Produciendo para el mercado externo, contando el costo de la alimentación con los mismos valores del comercio exterior, Brasil vive una paradoja. Batimos records de productividad y de precios de los alimentos en las góndolas de los automercados. Uno de los ejemplos más sentidos es el del frijol (poroto, caraota). Se trata de una cultura con destino al mercado interno, y aún así los precios siguen subiendo. Para el ministro de Agricultura de Brasil, Reinhold Stephanes (JC/RS, edición de 09/01/2008, pág. 9), es la demanda mundial la que empuja los precios hacia arriba. Insisto en el tema y el concepto. La tal inexorabilidad de la economía es nada más que la del desgobierno. Si funcionasen los mecanismos reguladores, no habría un alza tan descontrolada. Pero es que aquí el Estado funciona como socorrista y no como eje del planeamiento estratégico. Cuando planifica, atiende siempre a los intereses privados. Por esos somos siempre “sorprendidos”.
Vale observar que el comando de la estrategia agrícola refleja la extensión de las alianzas. Stephanes, economista nacido bajo la divisa de Porto União (SC) com União da Vitória (PR), fue presidente del antiguo INPS durante el gobierno de Geisel, ex-ministro de la Providencia de Itamar, y acompañó la marcha rumbo al “centro” de los políticos, pasando por el ARENA, PDS, PFL y por fin al PMDB. Cuando asumió el ministerio del sector primario, estaba en su sexto mandato como diputado federal por Paraná. Sigue las políticas del ministerio anterior, cuando la Agricultura era comandada por el profesor Roberto Rodrigues, éste sí hombre de confianza del agronegocio.
Como el ministro es responsable por lo agrícola y pecuario del país, los alimentos son commodities valorizadas y en alza. Algunos factores inciden sobre esta perspectiva, tales como el cultivo de granos y caña como materia prima para la generación de energía, el crecimiento de la expectativa de vida, y los problemas derivados del sistema global y de los desastres climáticos.
En este contexto, como dijimos, EE.UU y China inclinan la balanza mundial.

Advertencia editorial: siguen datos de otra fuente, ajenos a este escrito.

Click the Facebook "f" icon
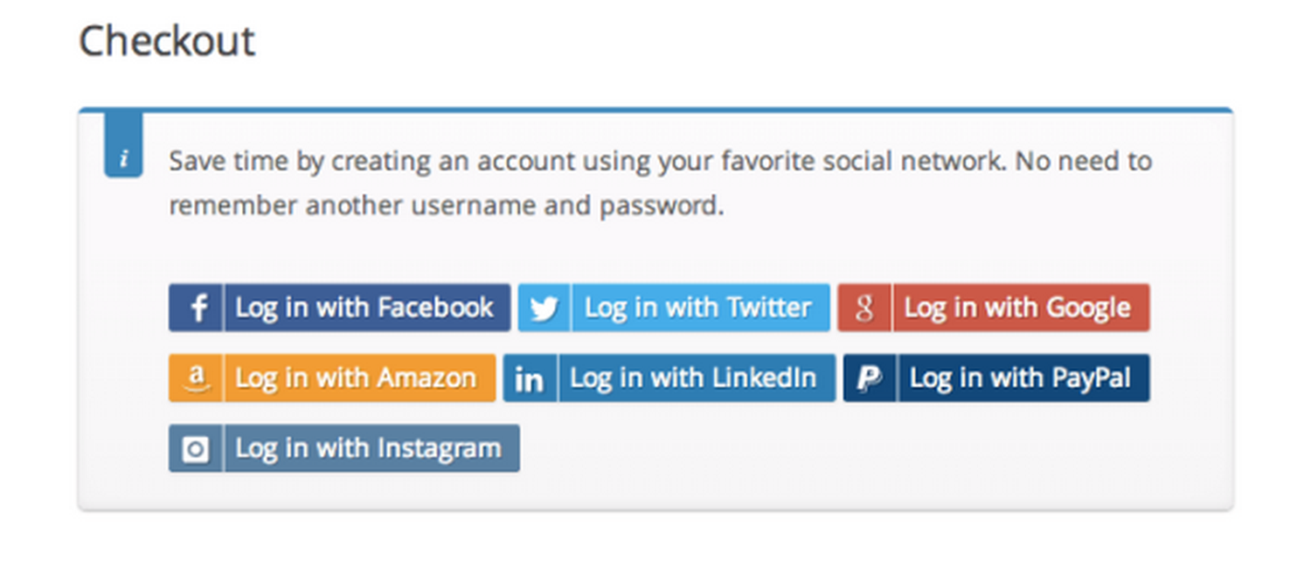This screenshot has height=568, width=1311. click(x=196, y=308)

La todavía mayor potencia del mundo retiró en los últimos tres años 80 millones de toneladas de maíz del consumo humano para producir etanol. O sea, el maíz y sus derivados dejan la mesa de los estadounidenses para llenar sus tanques de combustible. Ya la futura mayor potencia mundial tiene un problema inflacionario en el precio de sus alimentos. La contramedida del gobierno chino fue bajar las tarifas de importación, llevando a aumentar la oferta y estabilizar los precios internos.
Los efectos ya se hacen sentir en la búsqueda desesperada del aumento de la productividad. Un ejemplo es el cultivo de la soya en Río Grande del Sur, dónde de los 3,8 millones de hectáreas plantadas, 95% fueron sembradas con variedades transgénicas. No por casualidad hubo un aumento del 20% en el consumo de glifosato, y hasta de un 50% en el de fertilizantes. Aún así, el costo con insumos por há era de U$ 66 y con soya transgénica de U$ 22. Apenas como un ejemplo de la gravedad del tema, el glifosato es el mismo herbicida utilizado en Colombia para la erradicación de la coca. Vale recordar también que el uso de semillas transgénicas es un paquete completo. El mismo complejo industrial que vende las semillas es el que comercializa el fertilizante.
Quiero hacer una reflexión. Batimos records de productividad, y seguimos cada vez más dependiente de los “humores” de tecnócratas chinos. Hace medio siglo, cuando el Brasil comenzó a industrializarse, éramos un país agrícola que quería entrar en la modernidad. Hoy somos un país todavía industrial, entrando en la postmodernidad como exportador de granos y no de tecnología. Mientras tanto la balanza comercial explota con el agronegocio, la commodity llamada frijol pesa cada vez más en el bolsillo del brasilero. La responsabilidad de garantizar la oferta de alimento barato y de calidad, con el dominio nacional de la cadena productiva, es tarea del gobierno y del Estado.